Page
2009-09-10 12:55:36

by Stephan Kulow

[permalink] [raw]
Subject: buggy_init_scritps and e2fsprogs 1.41.9

Hi,

I face a bug in openSUSE since I updated to 1.41.9: you have
to manually fix your file system if you happened to mount the
file system in the wrong timezone on a machine using localtime
hardware clock.

Now this happens very easily if you boot a live cd and mount
your system from the live cd - but fsck will _not_ correct the
problem ;(

The release notes of 1.41.9 talk only about the exact opposite
case: "Fix e2fsck's buggy_init_scritps=1 so that the if the last
write and/or last mount times are in the future, they are corrected
even if buggy_init_scripts is set."

I don't want to set buggy_init_scripts for openSUSE as the init
scripts are not buggy, but a live cd is a live cd and has no idea
what the timezone of the system is configured to and even a ro
mount will destroy your file system ;(

Greetings, Stephan



2009-09-10 13:03:16

by Stephan Kulow

[permalink] [raw]
Subject: Re: buggy_init_scritps and e2fsprogs 1.41.9

Donnerstag 10 September 2009 sent Stephan Kulow:
>
> The release notes of 1.41.9 talk only about the exact opposite
> case: "Fix e2fsck's buggy_init_scritps=1 so that the if the last
> write and/or last mount times are in the future, they are corrected
> even if buggy_init_scripts is set."

Short task A
Turn the records starting at the line containing "has width=1932, height=1910." and ending at the line containing "will tap(171, 710)." into a numbered list, leaving out blank lines.
The mailing-list thread and the records come from separate, unrelated sources.

Exercise data
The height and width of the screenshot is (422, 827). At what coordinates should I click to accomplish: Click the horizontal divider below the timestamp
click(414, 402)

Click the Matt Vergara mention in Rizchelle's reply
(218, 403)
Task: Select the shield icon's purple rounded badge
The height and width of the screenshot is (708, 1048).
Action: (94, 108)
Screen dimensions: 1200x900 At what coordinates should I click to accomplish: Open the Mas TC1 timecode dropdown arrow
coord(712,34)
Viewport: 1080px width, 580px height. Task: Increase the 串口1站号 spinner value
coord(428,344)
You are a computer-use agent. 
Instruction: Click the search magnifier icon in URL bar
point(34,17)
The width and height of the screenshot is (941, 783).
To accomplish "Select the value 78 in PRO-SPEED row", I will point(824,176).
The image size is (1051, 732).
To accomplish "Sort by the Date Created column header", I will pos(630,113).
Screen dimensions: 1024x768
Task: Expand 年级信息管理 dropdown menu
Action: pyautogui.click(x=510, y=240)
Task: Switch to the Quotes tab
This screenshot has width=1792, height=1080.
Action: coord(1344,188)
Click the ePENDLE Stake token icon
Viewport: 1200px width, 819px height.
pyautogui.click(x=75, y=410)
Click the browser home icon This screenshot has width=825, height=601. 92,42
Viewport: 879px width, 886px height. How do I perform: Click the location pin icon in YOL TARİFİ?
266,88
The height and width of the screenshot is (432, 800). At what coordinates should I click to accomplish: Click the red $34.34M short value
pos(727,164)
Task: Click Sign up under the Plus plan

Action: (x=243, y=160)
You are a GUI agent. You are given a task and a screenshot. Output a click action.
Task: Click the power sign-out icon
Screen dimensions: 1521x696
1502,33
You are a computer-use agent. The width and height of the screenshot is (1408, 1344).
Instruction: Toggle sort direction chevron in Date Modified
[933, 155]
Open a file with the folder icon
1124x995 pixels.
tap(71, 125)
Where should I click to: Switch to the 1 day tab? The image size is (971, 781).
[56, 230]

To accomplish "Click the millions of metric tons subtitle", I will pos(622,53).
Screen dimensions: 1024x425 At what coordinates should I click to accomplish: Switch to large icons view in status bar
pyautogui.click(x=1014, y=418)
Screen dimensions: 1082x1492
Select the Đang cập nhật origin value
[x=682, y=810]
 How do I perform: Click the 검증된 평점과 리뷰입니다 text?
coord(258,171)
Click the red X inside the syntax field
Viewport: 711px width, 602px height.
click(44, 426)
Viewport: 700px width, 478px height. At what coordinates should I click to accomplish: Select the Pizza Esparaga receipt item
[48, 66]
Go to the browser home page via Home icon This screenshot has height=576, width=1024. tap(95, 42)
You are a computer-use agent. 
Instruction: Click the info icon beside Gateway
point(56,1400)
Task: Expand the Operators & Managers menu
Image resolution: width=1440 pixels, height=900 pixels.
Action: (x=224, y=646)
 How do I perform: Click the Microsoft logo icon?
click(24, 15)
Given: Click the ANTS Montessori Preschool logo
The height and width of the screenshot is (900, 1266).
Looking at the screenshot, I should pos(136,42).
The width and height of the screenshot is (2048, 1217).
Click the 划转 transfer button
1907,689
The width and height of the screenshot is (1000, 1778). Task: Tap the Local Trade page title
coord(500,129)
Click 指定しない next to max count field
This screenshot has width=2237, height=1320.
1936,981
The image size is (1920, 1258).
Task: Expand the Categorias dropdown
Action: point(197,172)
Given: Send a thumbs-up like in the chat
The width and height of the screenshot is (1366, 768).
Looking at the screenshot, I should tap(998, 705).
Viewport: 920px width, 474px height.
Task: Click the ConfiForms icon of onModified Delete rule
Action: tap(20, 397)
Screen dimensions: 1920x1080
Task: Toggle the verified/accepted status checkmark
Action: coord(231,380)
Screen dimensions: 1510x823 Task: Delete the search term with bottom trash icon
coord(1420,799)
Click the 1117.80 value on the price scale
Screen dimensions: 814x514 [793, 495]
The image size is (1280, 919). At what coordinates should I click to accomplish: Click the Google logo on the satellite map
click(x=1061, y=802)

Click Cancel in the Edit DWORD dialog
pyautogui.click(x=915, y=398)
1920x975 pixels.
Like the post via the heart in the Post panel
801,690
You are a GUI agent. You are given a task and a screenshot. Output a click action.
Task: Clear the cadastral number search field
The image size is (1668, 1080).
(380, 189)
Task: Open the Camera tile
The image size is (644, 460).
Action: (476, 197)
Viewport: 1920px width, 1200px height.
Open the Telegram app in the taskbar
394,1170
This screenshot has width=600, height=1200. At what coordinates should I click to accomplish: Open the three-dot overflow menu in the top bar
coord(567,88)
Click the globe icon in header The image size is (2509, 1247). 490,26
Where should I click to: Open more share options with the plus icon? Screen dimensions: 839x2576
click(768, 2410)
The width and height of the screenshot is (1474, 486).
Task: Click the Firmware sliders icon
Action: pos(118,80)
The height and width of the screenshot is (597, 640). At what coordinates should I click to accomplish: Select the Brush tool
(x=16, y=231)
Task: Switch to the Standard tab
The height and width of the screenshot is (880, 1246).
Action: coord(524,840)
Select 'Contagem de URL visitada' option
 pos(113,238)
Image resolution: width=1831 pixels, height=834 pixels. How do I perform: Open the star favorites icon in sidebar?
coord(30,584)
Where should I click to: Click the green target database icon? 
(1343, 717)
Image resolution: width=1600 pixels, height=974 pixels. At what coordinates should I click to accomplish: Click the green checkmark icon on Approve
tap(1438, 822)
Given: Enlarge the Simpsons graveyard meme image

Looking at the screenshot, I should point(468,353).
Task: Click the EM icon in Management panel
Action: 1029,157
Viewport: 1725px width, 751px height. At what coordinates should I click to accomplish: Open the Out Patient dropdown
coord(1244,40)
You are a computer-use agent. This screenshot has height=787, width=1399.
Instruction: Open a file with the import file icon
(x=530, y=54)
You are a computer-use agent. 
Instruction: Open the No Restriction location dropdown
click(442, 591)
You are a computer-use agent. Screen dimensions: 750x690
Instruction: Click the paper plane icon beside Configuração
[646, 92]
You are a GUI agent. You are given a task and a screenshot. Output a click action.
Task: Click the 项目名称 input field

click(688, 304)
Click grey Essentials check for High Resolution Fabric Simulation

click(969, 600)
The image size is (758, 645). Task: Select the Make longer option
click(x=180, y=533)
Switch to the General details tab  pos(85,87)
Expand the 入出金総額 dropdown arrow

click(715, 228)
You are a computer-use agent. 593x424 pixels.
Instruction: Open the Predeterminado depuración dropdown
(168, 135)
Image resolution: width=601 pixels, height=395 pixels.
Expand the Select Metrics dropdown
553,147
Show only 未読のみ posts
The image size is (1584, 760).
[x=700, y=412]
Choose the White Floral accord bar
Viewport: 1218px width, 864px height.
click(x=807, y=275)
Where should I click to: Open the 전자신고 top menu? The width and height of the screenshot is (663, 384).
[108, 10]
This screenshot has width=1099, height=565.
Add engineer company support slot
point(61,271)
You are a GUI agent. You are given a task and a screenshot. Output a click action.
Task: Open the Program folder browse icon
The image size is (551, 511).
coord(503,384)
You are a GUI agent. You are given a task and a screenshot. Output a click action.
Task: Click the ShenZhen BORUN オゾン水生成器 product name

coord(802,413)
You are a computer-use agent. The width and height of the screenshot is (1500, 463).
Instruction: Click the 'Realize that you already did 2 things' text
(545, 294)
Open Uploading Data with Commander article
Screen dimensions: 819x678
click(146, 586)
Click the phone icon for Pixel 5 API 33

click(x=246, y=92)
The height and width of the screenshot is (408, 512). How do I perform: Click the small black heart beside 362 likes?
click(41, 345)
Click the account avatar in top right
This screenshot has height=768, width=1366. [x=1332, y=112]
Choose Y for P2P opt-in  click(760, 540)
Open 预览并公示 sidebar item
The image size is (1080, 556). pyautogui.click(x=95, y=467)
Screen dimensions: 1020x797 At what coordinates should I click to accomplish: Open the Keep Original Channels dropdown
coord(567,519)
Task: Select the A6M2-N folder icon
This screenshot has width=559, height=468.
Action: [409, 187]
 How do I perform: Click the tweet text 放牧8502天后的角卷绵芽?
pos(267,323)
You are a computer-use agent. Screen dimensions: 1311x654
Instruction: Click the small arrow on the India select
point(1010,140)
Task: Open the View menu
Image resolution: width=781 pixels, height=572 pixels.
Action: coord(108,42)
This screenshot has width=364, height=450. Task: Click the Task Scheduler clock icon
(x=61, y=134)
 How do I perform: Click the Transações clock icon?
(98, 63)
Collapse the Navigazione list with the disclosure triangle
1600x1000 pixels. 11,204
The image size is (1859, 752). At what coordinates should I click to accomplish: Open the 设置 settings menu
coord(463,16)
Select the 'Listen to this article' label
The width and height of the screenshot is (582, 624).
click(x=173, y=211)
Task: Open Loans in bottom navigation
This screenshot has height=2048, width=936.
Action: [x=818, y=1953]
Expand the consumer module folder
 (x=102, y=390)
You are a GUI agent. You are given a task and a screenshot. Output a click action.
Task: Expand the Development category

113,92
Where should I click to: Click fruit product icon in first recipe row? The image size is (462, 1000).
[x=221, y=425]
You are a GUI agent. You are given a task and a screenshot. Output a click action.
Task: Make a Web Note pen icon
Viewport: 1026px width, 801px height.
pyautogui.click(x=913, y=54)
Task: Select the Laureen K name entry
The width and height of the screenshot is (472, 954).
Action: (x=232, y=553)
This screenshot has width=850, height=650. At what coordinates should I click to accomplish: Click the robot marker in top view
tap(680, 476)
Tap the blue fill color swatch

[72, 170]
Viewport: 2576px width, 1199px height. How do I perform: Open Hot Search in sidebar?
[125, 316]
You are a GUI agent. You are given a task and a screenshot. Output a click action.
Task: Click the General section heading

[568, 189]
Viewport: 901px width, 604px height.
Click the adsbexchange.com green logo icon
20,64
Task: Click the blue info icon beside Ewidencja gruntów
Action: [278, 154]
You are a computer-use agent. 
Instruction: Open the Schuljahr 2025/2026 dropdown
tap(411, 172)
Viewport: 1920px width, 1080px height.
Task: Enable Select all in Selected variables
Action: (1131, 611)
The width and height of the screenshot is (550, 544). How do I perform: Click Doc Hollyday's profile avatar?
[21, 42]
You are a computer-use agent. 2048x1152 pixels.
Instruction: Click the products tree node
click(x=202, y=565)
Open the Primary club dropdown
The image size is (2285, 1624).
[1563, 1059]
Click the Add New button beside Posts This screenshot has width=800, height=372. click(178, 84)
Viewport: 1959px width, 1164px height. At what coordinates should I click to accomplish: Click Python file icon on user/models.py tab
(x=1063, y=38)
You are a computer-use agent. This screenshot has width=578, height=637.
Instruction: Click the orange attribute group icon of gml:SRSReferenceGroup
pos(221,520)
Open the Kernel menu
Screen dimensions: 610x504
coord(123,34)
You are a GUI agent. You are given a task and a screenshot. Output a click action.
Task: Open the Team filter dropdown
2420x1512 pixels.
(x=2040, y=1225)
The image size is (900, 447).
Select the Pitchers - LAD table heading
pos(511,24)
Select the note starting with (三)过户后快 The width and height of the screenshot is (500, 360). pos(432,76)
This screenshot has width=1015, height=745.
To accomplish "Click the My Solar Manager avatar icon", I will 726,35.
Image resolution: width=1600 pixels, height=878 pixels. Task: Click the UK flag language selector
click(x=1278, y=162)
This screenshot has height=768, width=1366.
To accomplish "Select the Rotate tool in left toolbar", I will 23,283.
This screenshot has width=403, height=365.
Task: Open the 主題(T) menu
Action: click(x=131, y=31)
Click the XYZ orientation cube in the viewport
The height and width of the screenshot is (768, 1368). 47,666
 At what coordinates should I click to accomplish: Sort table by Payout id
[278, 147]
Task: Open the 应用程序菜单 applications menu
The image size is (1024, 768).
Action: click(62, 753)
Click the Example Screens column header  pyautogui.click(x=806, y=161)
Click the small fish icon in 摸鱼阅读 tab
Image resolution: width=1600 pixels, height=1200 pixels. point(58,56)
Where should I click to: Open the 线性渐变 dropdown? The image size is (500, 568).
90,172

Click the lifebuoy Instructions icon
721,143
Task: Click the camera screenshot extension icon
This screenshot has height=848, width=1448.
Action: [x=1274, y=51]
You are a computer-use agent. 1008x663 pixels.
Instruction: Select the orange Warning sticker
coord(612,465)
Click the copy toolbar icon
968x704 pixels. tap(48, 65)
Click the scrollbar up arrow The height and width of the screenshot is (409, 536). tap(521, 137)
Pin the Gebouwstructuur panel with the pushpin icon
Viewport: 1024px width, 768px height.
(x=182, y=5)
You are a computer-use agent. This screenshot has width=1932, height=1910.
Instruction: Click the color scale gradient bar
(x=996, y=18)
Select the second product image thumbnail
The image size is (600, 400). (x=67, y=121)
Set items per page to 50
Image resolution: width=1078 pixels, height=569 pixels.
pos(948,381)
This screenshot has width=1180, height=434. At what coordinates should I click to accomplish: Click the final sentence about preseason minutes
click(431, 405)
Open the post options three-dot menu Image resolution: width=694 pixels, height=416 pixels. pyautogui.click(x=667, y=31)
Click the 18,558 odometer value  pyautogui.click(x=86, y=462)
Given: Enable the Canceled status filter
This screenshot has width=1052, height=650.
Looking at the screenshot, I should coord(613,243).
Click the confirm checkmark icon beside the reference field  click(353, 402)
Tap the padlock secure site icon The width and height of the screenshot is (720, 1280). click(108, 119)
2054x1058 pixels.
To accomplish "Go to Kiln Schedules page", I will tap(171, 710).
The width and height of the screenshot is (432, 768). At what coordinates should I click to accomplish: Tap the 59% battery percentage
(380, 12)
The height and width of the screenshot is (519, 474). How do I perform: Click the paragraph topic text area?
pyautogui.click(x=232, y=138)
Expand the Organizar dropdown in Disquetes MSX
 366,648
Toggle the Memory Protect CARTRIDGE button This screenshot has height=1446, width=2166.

Short task B
Answer these questions about the e2fsprogs thread:
(i) After updating to which e2fsprogs version did the openSUSE bug appear?
(ii) According to the first message, what does a live cd have no idea about?
(iii) What timestamp does the reply message carry?

Reply A
1. You are a computer-use agent. This screenshot has width=1932, height=1910.
2. Instruction: Click the color scale gradient bar
3. (x=996, y=18)
4. Select the second product image thumbnail
5. The image size is (600, 400). (x=67, y=121)
6. Set items per page to 50
7. Image resolution: width=1078 pixels, height=569 pixels.
8. pos(948,381)
9. This screenshot has width=1180, height=434. At what coordinates should I click to accomplish: Click the final sentence about preseason minutes
10. click(431, 405)
11. Open the post options three-dot menu Image resolution: width=694 pixels, height=416 pixels. pyautogui.click(x=667, y=31)
12. Click the 18,558 odometer value  pyautogui.click(x=86, y=462)
13. Given: Enable the Canceled status filter
14. This screenshot has width=1052, height=650.
15. Looking at the screenshot, I should coord(613,243).
16. Click the confirm checkmark icon beside the reference field  click(353, 402)
17. Tap the padlock secure site icon The width and height of the screenshot is (720, 1280). click(108, 119)
18. 2054x1058 pixels.
19. To accomplish "Go to Kiln Schedules page", I will tap(171, 710).

Reply B
(i) 1.41.9
(ii) What the timezone of the system is configured to
(iii) 2009-09-10 13:03:16